Internally, the data can be divided into partitions in order to parallelize computations and utilize the user’s hardware as much as possible.
Inherit common for DataFrames and Series functionality from the BasePandasDataset class.
- Parameters:
data (modin.pandas.Series, array-like, Iterable, dict, or scalar value, optional) – Contains data stored in Series. If data is a dict, argument order is maintained.
index (array-like or Index (1d), optional) – Values must be hashable and have the same length as data.
dtype (str, np.dtype, or pandas.ExtensionDtype, optional) – Data type for the output Series. If not specified, this will be inferred from data.
name (str, optional) – The name to give to the Series.
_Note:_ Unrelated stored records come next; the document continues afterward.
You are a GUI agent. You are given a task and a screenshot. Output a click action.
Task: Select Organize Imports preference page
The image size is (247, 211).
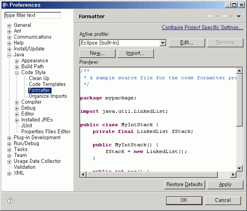[x=48, y=96]
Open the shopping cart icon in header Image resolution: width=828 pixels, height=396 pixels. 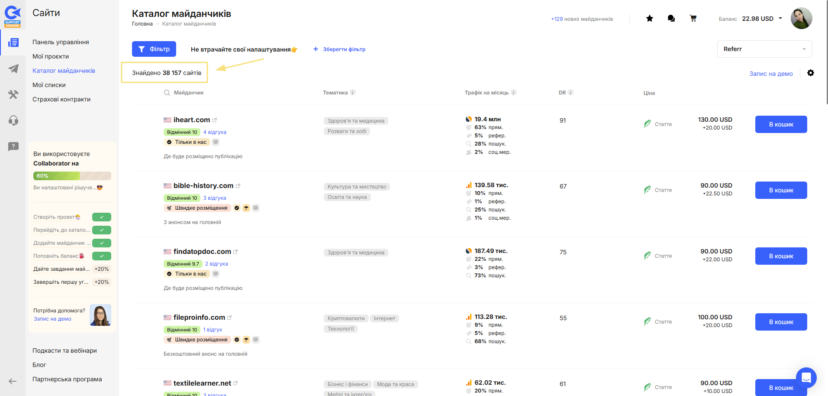point(693,18)
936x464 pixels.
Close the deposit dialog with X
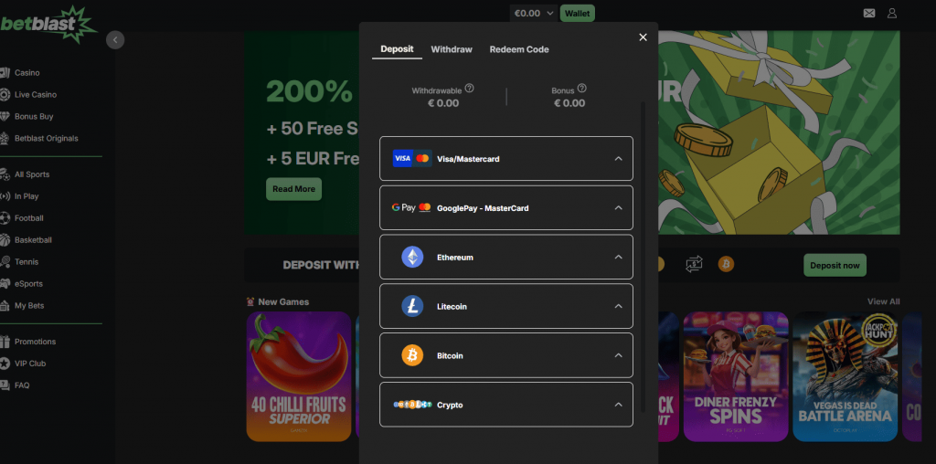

copy (bool, default: False) – Copy input data.
fastpath (bool, default: False) – pandas internal parameter.
query_compiler (BaseQueryCompiler, optional) – A query compiler object to create the Series from.
Notes
See pandas API documentation for pandas.Series for more.
Usage Guide#
The most efficient way to create Modin Series
is to import data from external
storage using the highly efficient Modin IO methods (for example using pd.read_csv
,
see details for Modin IO methods in the IO page),
but even if the data does not originate from a file, any pandas supported data type or
pandas.Series
can be used. Internally, the Series
data is divided into
partitions, which number along an axis usually corresponds to the number of the user’s hardware CPUs. If needed,
the number of partitions can be changed by setting modin.config.NPartitions
.
Let’s consider simple example of creation and interacting with Modin Series
:
import modin.config
# This explicitly sets the number of partitions
modin.config.NPartitions.put(4)
import modin.pandas as pd
import pandas
# Create Modin Series from the external file
pd_series = pd.read_csv("test_data.csv", header=None).squeeze()
# Create Modin Series from the python object
# pd_series = pd.Series([x for x in range(256)])
# Create Modin Series from the pandas object
# pd_series = pd.Series(pandas.Series([x for x in range(256)]))
# Show created `Series`
print(pd_series)
# List `Series` partitions. Note, that internal API is intended for
# developers needs and was used here for presentation purposes
# only.
partitions = pd_series._query_compiler._modin_frame._partitions
print(partitions)
# Show the first `Series` partition
print(partitions[0][0].get())
Output:
# created `Series`
0 100
1 101
2 102
3 103
4 104
...
251 351
252 352
253 353
254 354
255 355
Name: 0, Length: 256, dtype: int64
# List of `Series` partitions
[[<modin.core.execution.ray.implementations.pandas_on_ray.partitioning.partition.PandasOnRayDataframePartition object at 0x7fc554e607f0>]
[<modin.core.execution.ray.implementations.pandas_on_ray.partitioning.partition.PandasOnRayDataframePartition object at 0x7fc554e9a4f0>]
[<modin.core.execution.ray.implementations.pandas_on_ray.partitioning.partition.PandasOnRayDataframePartition object at 0x7fc554e60820>]
[<modin.core.execution.ray.implementations.pandas_on_ray.partitioning.partition.PandasOnRayDataframePartition object at 0x7fc554e609d0>]]
# The first `Series` partition
0
0 100
1 101
2 102
3 103
4 104
.. ...
60 160
61 161
62 162
63 163
64 164
[65 rows x 1 columns]
As we show in the example above, Modin Series
can be easily created, and supports any input that pandas Series
supports.
Also note that tuning of the Series
partitioning can be done by just setting a single config.